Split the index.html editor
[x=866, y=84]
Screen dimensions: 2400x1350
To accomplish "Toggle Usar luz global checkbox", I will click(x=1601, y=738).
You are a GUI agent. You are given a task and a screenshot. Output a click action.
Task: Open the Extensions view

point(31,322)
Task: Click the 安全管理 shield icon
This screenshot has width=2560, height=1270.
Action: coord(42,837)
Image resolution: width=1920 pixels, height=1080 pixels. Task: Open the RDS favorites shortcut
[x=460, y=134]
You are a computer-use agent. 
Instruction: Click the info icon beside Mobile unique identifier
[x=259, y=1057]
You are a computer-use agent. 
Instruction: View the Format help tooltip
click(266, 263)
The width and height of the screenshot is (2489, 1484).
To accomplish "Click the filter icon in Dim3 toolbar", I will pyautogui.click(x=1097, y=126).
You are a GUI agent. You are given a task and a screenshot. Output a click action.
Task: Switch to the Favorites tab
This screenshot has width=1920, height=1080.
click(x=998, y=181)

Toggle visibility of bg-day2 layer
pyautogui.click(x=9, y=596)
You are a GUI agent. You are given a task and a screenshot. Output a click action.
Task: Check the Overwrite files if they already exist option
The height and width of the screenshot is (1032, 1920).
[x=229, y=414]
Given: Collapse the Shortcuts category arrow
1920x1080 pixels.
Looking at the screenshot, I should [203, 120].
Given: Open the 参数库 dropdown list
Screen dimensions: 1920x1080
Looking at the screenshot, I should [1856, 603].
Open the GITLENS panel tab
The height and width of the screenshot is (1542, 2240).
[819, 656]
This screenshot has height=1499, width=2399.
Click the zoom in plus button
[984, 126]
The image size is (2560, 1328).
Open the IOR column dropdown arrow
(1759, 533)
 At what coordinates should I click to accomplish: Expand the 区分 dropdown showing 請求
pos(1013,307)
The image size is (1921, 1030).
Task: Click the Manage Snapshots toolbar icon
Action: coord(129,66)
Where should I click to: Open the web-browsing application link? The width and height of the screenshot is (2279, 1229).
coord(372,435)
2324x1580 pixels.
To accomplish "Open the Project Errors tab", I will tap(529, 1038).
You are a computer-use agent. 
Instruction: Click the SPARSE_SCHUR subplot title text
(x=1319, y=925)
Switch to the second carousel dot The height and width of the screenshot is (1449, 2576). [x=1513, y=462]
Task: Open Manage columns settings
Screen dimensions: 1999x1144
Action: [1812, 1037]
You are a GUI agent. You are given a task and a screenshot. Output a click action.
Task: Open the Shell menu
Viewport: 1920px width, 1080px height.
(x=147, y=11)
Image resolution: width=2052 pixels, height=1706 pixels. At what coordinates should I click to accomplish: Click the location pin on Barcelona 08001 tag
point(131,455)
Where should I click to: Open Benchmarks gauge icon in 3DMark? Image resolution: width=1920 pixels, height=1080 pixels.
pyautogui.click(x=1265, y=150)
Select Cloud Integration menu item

▶ [Exercise details] Say how many lines in the records hold the string "will", and say nothing else.

▶ [Response area] 3